▸ **WHAT THIS TASK INVOLVES**:
Repeat verbatim, and only, the lines of the data below, beginning at the line that contains "Click the underlined 天台县新时代城镇建设开发有限公司 text" and stopping after the line that contains "The width and".

▸ **RECORDS SUPPLIED**:
###
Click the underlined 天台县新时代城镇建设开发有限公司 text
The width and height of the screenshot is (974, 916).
###
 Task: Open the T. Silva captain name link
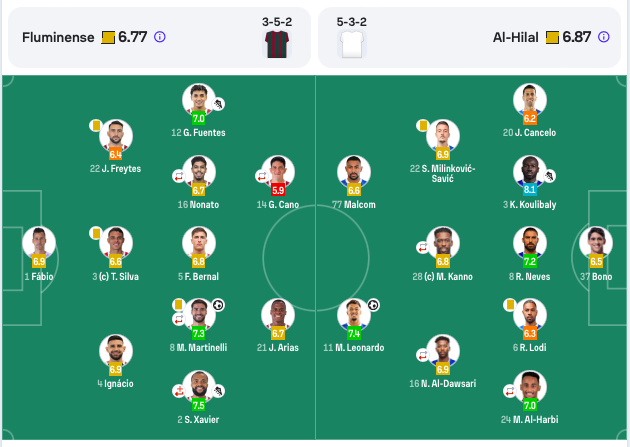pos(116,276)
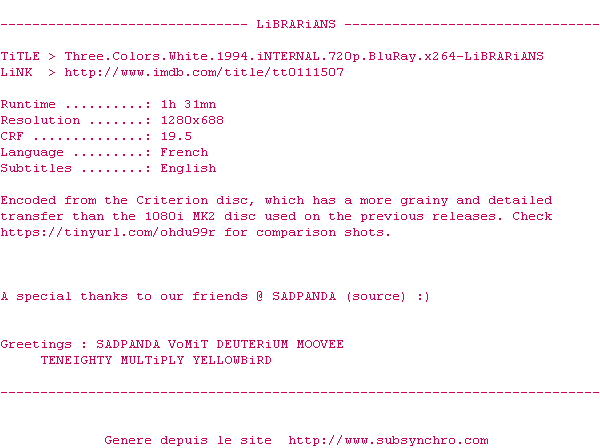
###
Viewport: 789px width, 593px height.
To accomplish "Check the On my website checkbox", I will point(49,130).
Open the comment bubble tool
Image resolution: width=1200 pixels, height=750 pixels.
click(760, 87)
###
▸ **TASK OUTPUT**:
Click the underlined 天台县新时代城镇建设开发有限公司 text
The width and height of the screenshot is (974, 916).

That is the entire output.